Bandits
- Cover photo is of Pancho Villa wearing bandoliers
- Author: Eric Hobsbawm
- Language: English
- Subject: History, Criminology, Social banditry
- Genre: Nonfiction
- Publisher: Weidenfeld & Nicolson, Pantheon Books
- Publication date: 1969, 1981
- Publication place: United Kingdom, United States
- Pages: 185

= Bandits (book) =

1969 book by Eric Hobsbawm

Bandits is a book by Eric Hobsbawm, first published in 1969 by Weidenfeld & Nicolson and re-issued in revised and expanded form in 1981 by Pantheon Books. It focuses on the concept of bandits within the mythology, folklore, and literature of Europe, specifically its relation to classical Marxist concepts of class struggle.

==Summary==

Eric Hobsbawm sets out to explore and analyze the history of banditry and organized crime and its relationship to class structures of agrarian societies.
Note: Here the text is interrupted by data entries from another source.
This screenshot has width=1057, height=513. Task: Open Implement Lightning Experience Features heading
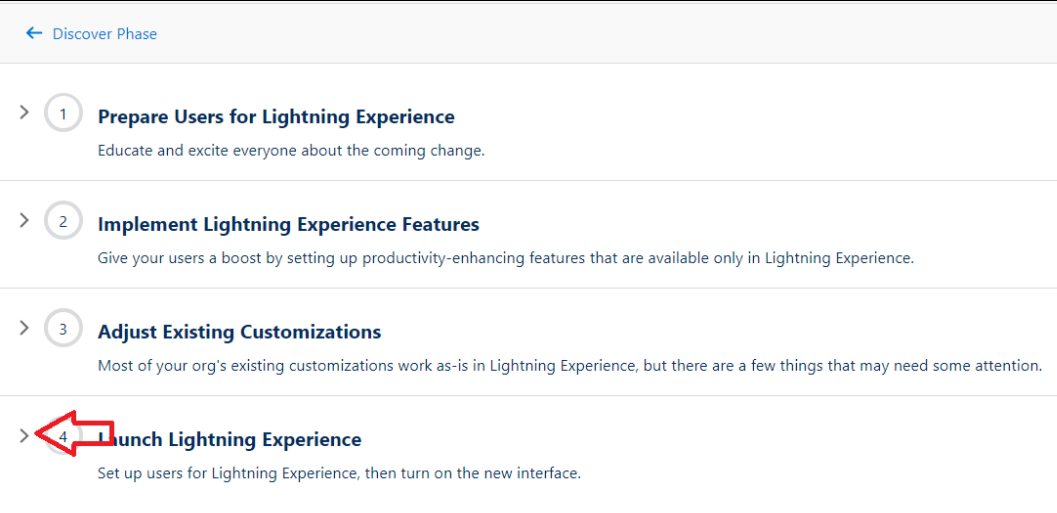[x=288, y=224]
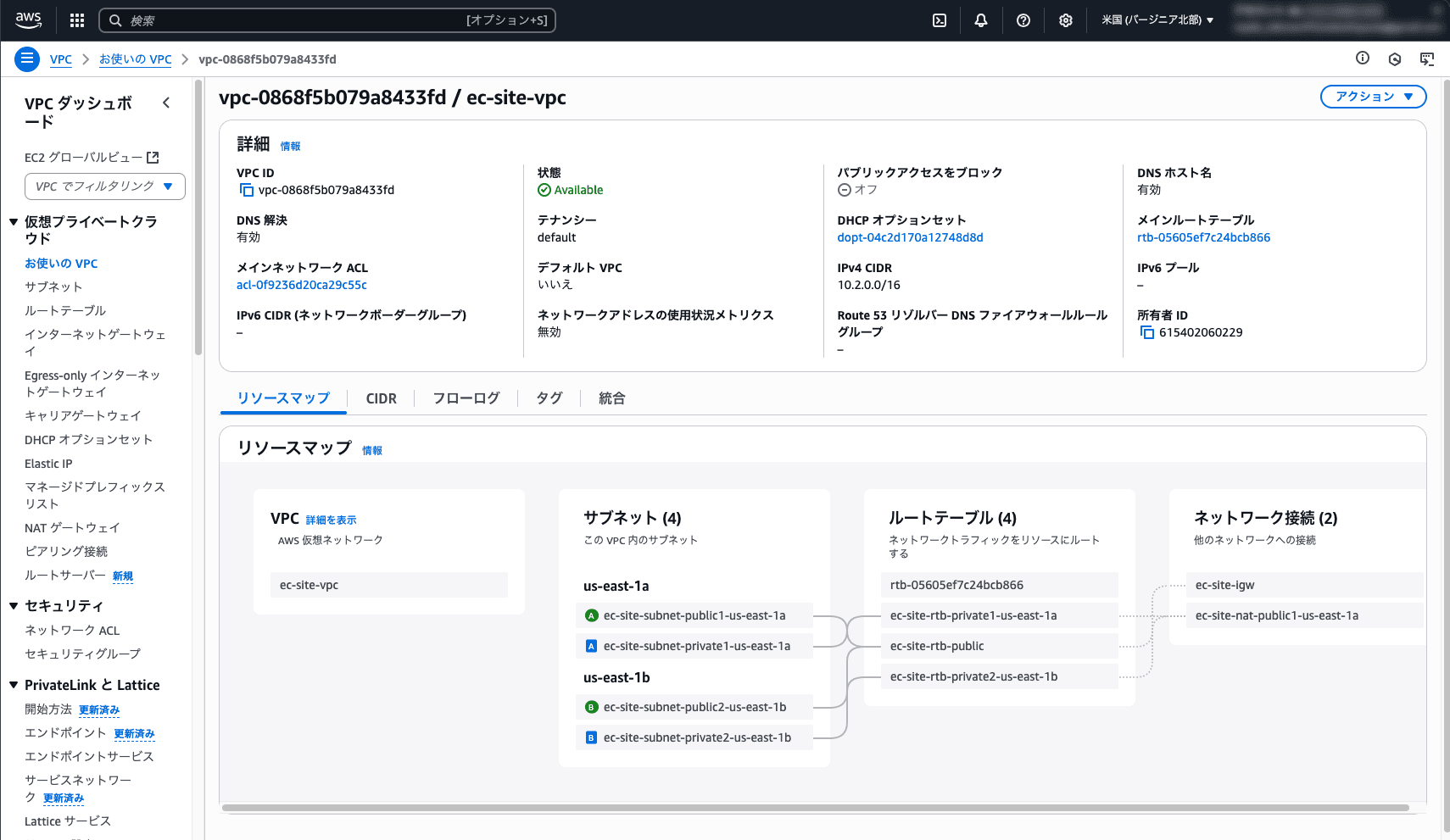Launch CloudShell from the top bar
Image resolution: width=1450 pixels, height=840 pixels.
point(940,20)
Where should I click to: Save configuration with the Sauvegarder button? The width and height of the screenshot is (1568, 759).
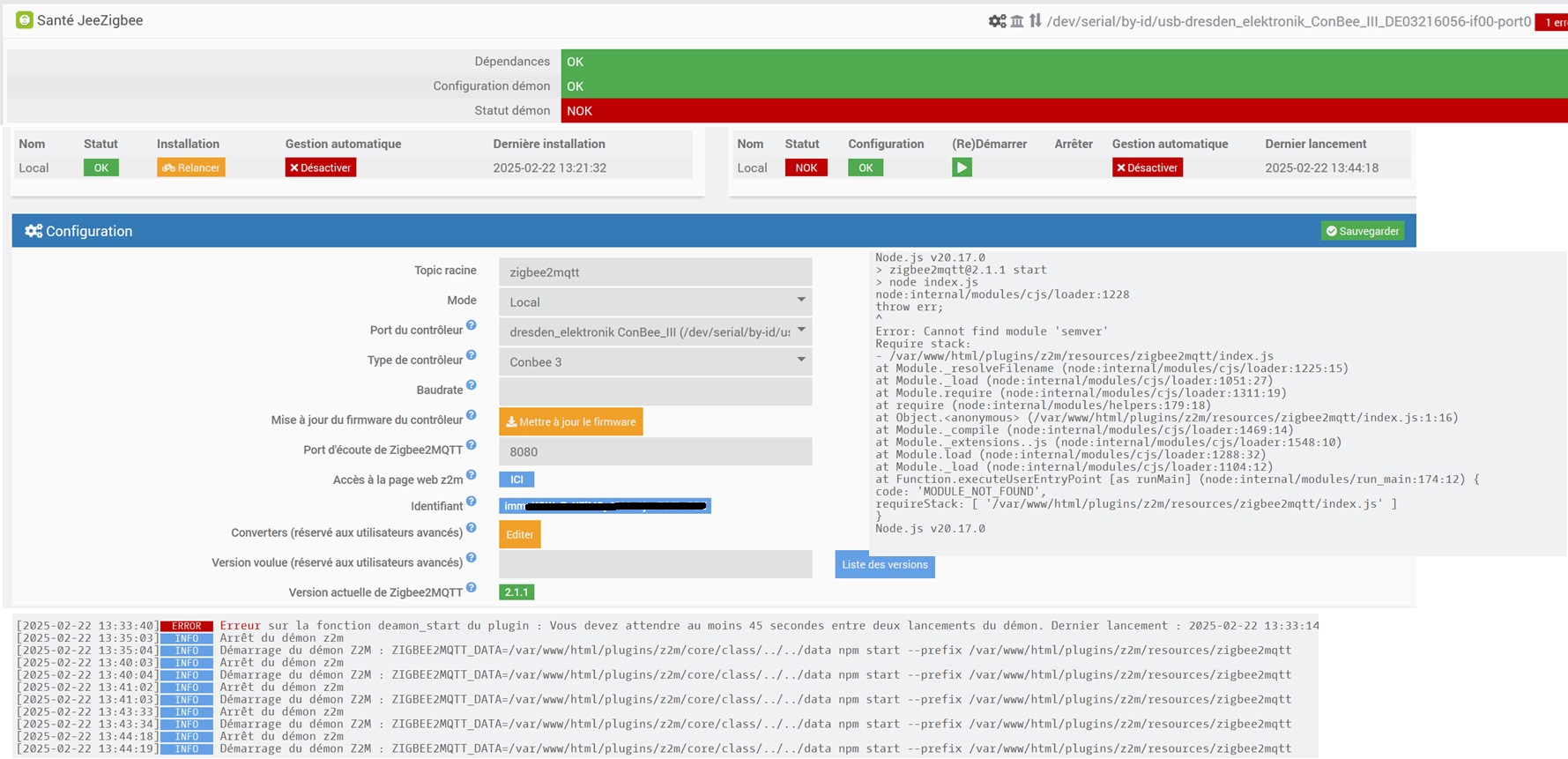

Hobsbawm specifies a specific form of crime that fit into the category of social bandit, which represented groups of young men, landless peasants, free-men, and military deserters. Social bandits are distinguished from other forms of organized crime in how the majority peasantry perceived the bandits as rebels who opposed the unjust system of feudalism. Among social bandits there are three main historical categories: that of "The Noble Robbers", "The Avengers", and the "haiduks". The Noble Robbers are the romanticized concept of noble criminals who fight injustice and have a large popularity with the lower classes; key figures include Robin Hood, Diego Corrientes Mateos and Juro Janosik. The Avengers are bandits whose acts of cruelty and violence distinguish them as people both feared and respected by common people. Often they had very few redeeming qualities yet commanded respect because of their brutality.